Colorizing the Prokudin-Gorskii Photo Collection

11-747 Learning-based Image Synthesis Manuel Rodriguez Ladron de Guevara


process Harvesters. Animated process of the pyramid alignment algorithm.

Overview

The goal of this assignment is to take the digitized Prokudin-Gorskii glass plate images and produce a color image using image processing techniques, aiming to have as few visual artifacts as possible.

The input of the process is a digitized glass plate image that consists of 3 separate channels ordered from top to bottom as BGR as shown in Figure 1. Our job is to separate the 3 channels and align them as better as possible. The question is how to align them efficiently?. The straight-away inefficient approach is to search over all possible displacements until we find best alignment. This is prohibitively expensive for large images—images with one of the dimensions larger than 3000px.

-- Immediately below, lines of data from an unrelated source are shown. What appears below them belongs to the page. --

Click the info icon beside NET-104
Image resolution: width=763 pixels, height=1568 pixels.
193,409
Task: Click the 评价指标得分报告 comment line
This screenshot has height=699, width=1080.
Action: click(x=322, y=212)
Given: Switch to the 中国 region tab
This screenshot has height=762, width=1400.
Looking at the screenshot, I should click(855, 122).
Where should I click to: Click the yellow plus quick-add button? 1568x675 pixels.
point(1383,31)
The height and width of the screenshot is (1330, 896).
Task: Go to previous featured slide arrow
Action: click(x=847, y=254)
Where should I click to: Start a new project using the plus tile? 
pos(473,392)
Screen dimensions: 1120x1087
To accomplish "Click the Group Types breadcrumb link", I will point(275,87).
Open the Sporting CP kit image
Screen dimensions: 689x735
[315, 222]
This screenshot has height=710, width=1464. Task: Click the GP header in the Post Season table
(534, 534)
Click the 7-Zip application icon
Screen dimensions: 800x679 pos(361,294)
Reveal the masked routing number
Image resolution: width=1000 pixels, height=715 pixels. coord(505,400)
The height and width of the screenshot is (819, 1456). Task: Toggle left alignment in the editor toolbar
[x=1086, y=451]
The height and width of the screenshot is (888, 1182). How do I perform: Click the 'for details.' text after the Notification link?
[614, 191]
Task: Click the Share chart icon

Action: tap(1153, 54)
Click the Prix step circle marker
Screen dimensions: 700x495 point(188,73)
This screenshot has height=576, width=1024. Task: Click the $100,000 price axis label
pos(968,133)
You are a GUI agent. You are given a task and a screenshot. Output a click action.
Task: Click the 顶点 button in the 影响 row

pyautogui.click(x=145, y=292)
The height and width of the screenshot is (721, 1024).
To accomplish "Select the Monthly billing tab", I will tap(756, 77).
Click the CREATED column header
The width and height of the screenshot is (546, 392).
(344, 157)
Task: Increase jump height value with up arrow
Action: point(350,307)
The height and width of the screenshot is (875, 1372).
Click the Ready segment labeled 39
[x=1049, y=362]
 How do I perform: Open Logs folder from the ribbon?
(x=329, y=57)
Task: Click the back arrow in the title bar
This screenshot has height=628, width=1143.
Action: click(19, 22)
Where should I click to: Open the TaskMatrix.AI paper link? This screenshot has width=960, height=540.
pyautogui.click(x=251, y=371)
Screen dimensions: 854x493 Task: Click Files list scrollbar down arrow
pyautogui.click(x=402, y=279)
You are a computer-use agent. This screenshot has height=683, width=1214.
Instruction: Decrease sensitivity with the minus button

Cathedral Figure 1. Digitized Glass Plate .

Search Methods

Each alignment gets a score using some image matching metrics. For this assingment, I explored Sum of Squared Differences (SSD), Normalized Cross Correlation (NCC), and Peak Signal-to-Noise Ration (PSNR) functions. The objective is to maximize or minimize one of these functions by searching which array configuration finds the highest or lowest value.

Sum of Squared Differences SSD is calculated based on the following equation: $$ SSD = \sum_{x,y} (I_{x,y} - H_{x,y})^2 $$ where $I$ and $H$ are the two arrays and $x,y$ are pixels corresponding to the height and width dimensions respectively.

Normalized Cross Correlation NNC is calculated based on the following equation: $$ NCC = \frac{\sum_{x,y} (I_{x,y} - \mu I) (H_{x,y} - \mu H) }{\sqrt {\sum_{x,y} (I_{x,y} - \mu I)^2} \sqrt{\sum_{x,y} (H_{x,y} - \mu H)^2}} $$ where $\mu I$ and $\mu H$ are the luminance of each image.

Peak Signal-to-Noise Ration PSNR is calculated based on the following equation: $$ PSNR = 20 * \log_{10} { \frac{p_m}{\sqrt{\sigma{IH}}}} $$ where $\sigma{IH}$ is the mean of squared error function between the two images and $p_m$ is the maximum pixel intensity.

To make an efficient algorithm, the assignment already suggests to use an image pyramid—downsampling the image n times by a factor of 2—and do the search over the new set of lower resolution images. Having the image pyramid algorithm as a backbone for this project, I propose two different approaches, besides exhaustive searching over the whole pixel space.

Exhaustive Search The exhaustive search is the easy way out solution for small images, since the time complexity of the search spaces is $O(P)^2$, and consists of iterating over the rows and cols of the image array and computing a metric that compares such two array configurations.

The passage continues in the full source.